Mi hijo se ha autodeterminado torero
«El juego del toro y el hombre es natural en los niños, dispuestos a teatralizar el riesgo ante la amenaza de lo incierto»
A sus tres años, mi hijo Javier se ha autodeterminado torero. El otro día, una agente de la policía municipal le dijo, cariñosa: «Eres guapo», y él respondió «Soy torero». Javier es un niño como de antes, aunque no sabemos de antes de qué. Es un niño literario en todo caso; ayer hizo pis desde el balcón del apartamento de vacaciones como aquel niño niño de Camilo José Cela que orinaba desde el tejado en Viaje a la Alcarria.
Un buen día, no hace mucho, Javier abrió el cajón de la cocina, tomó un trapo blanco con cuadros azules, estiró los brazos, extendió en el aire el cuadrado de tela sucia, vieja y algo quemada, y dijo: «capote». Empezó a llevarlo con él a todas partes y donde fuera lo desplegaba y ejecutaba capotazos mostrencos como si hubiera conocido el toreo de oídas. Cómo iba a saber torear bien, si ni siquiera sabía hablar.
Yo no le decía mucho. Acaso, si me miraba después del capotazo, le jaleaba: «Biennn», y él se sonreía. Otras veces, salía de las series circunspecto, agotado, vaciado, habitando la nada como un pequeño torero nihilista. De pronto, se quedaba más quieto que la puñeta, absorto en la faena que en su imaginación sucedía y en las cosas que pasaban alrededor de él, sin verse. Sólo después de un rato mirando algo que solo él estaba viendo, movía una pierna de un golpe seco, pegaba un zapatillazo y decía ‘jé’, citando un toro que vivía en su magnífica cabeza hecha de sueños y de imaginaciones.
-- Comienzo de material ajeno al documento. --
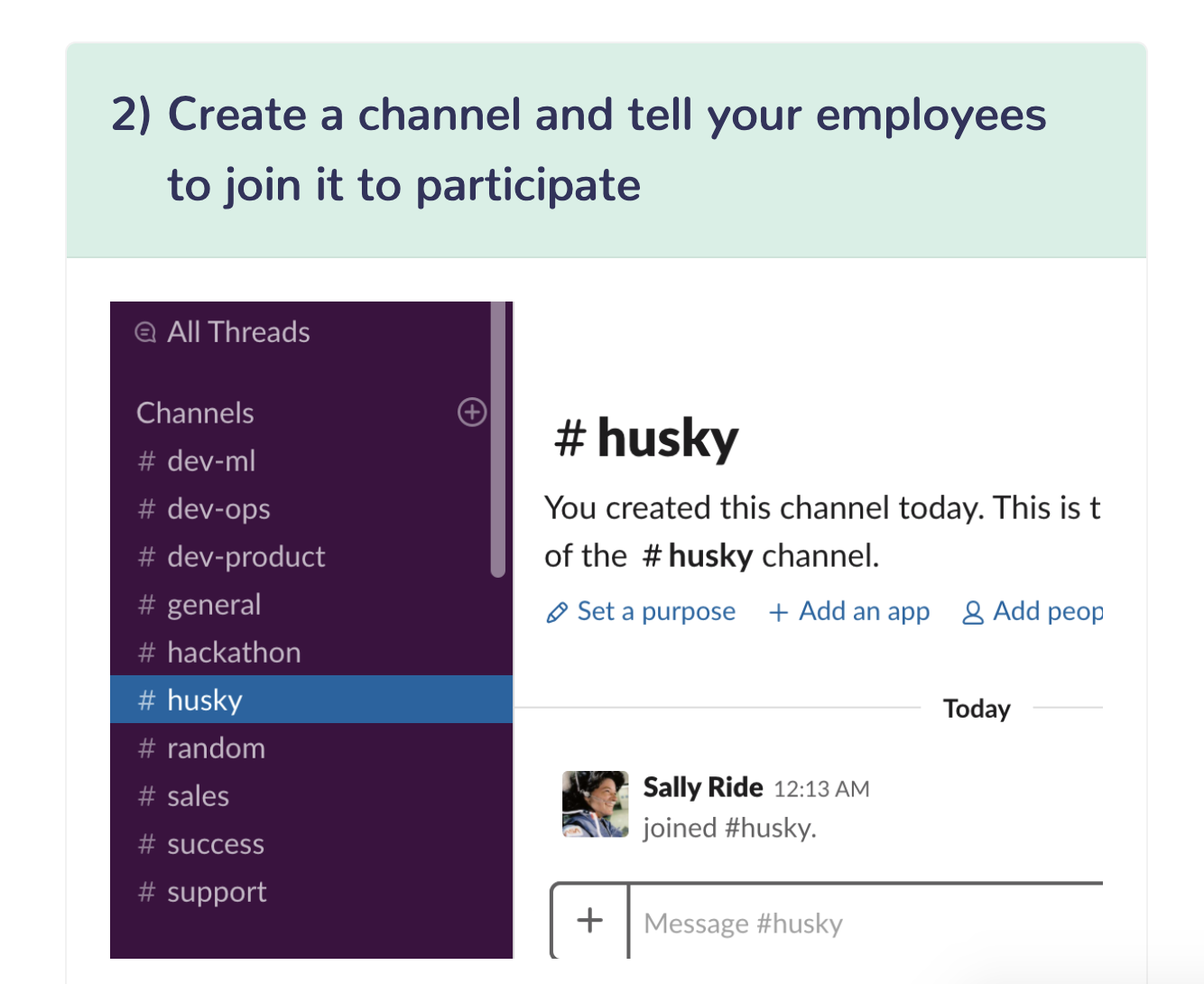Screen dimensions: 1204x984
Task: Click the Add an app plus icon
Action: coord(778,611)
Por las noches, dormía abrazado a su capotillo de trapo como un maletilla con pañales y, al despertar, regresaba al ruedo de la casa y echaba allí el día entre lances y carreras. A veces triunfaba y sonreía al personal, y otras tiraba el capote al aire y quedaba inerte en el suelo durante un tiempo tras el que explicaba con lengua de trapo: «Mamá: ese toro me ha matado».
Decidí comprarle una muletita y un capote en la tienda de Zings de la Calle Alcalá al lado de Las Ventas, el local de souvenirs que los antitaurinos pretendían destrozar y que se convirtió en reserva espiritual de la libertad y de tantas cosas. «Vengo a por un capote y una muleta para un niño de tres años», dije y, al verme diciéndolo, recorrí una extraña memoria del amor en la que estaban sin estar mi abuelo, mi padre, el niño Adrián, yo mismo, el propio Javier y el dueño de la tienda.
Desde entonces, Javier no hace otra cosa que torear. Despliega la muletilla ahí donde le quieran mirar, en la iglesia de la boda de su tía Marta, en los sanfermines, en la playa, en el súper en el que cita con el medio pecho un montón de sandías ante la mirada horrorizada de la pobre dependienta a la que presumo pidiendo las sales por animalista, antitaurina y contraria a ofrecer a un hijo a la metáfora salvaje de la tauromaquia, que es la representación de la muerte misma.
Algunos en el tanatorio les dicen a sus hijos que el abuelito está dormido y son libres de hacerlo, pues en esto de educar cada uno lo hace como buenamente sabe. Una tarde en la plaza, Paloma, la mediana, se me volvió muy seria con los ojos muy abiertos y me dijo: «Papá: el toro te mata para siempre», y me pareció una manera preciosa de acercarse al concepto de lo definitivo.
En realidad, el juego del toro y el hombre que ya pintó Goya es natural en los niños siempre dispuestos a teatralizar el riesgo, el arrojo y la posibilidad de la belleza ante la amenaza de lo incierto que, de momento, solo alcanzan a imaginar. El juego del toro es una manera de comprender el mundo como cualquier otra, a través de lo lúdico y del traspaso entre generaciones de una idea del mundo.
Sin saberlo, Javier ensaya para el día en el que le llegue el toro de la vida y, cuando se vea delante del de las patas negras, el de verdad, digo, el de las barbas y los ojos brillantes de azabache, cuando se enfrente al infortunio, la desgracia y la tragedia que le toque, ay, sepa que se pueden clavar los talones en el suelo, citar con un trapillo rojo, y concebir la belleza, pese a todo.